Editor: Sompop Bencharit, University of North Carolina at Chapel Hill, UNITED STATES
Received: January 20, 2015; Accepted: June 3, 2015; Published: July 10, 2015
Copyright: © 2015 Wright et al. This is an open access article distributed under the terms of the Creative Commons Attribution License, which permits unrestricted use, distribution, and reproduction in any medium, provided the original author and source are credited
Data Availability: Our study utilized third party data including Medicare claims data and medical records retrieved from Medicare beneficiaries. Medicare claims data are owned by the Centers for Medicare and Medicaid Services (CMS). Access to these data is only provided through a data use agreement (DUA) with CMS. Interested researchers may access these data by submitting their own DUA to CMS using the documentation available from the Research Data Assistance Center at http://www.resdac.org/. Alturnatively, readers interested in the study data may contact the corresponding author or Robert Matthews (email@example.com) to request paperwork necessary to be added to the project DUA.

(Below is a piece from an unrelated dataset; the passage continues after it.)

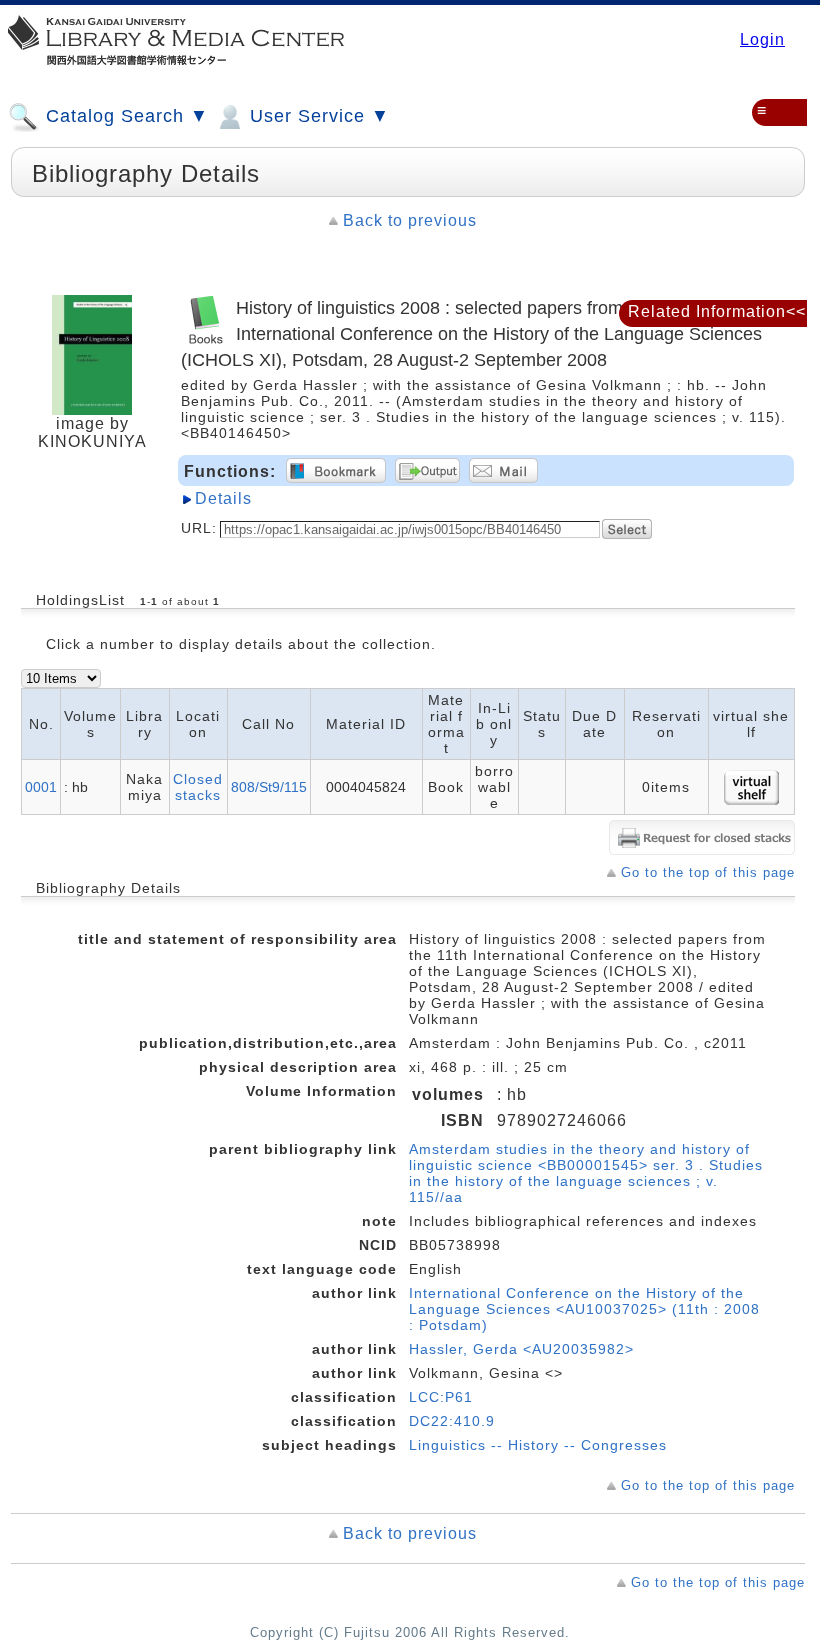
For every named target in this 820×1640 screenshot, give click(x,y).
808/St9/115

Funding: This project was funded by a contract between UAB and Amgen, Inc. All authors received research support from Amgen, Inc. Amgen played a role in the study design by providing the algorithms evaluated in our project. However, they played no role in data collection and analysis. Per contract policies for the parent project of this study, all manuscripts are reviewed by Amgen prior to submission for a 30 day, non-binding courtesy review. Publication of the manuscript was not conditional on approval from Amgen.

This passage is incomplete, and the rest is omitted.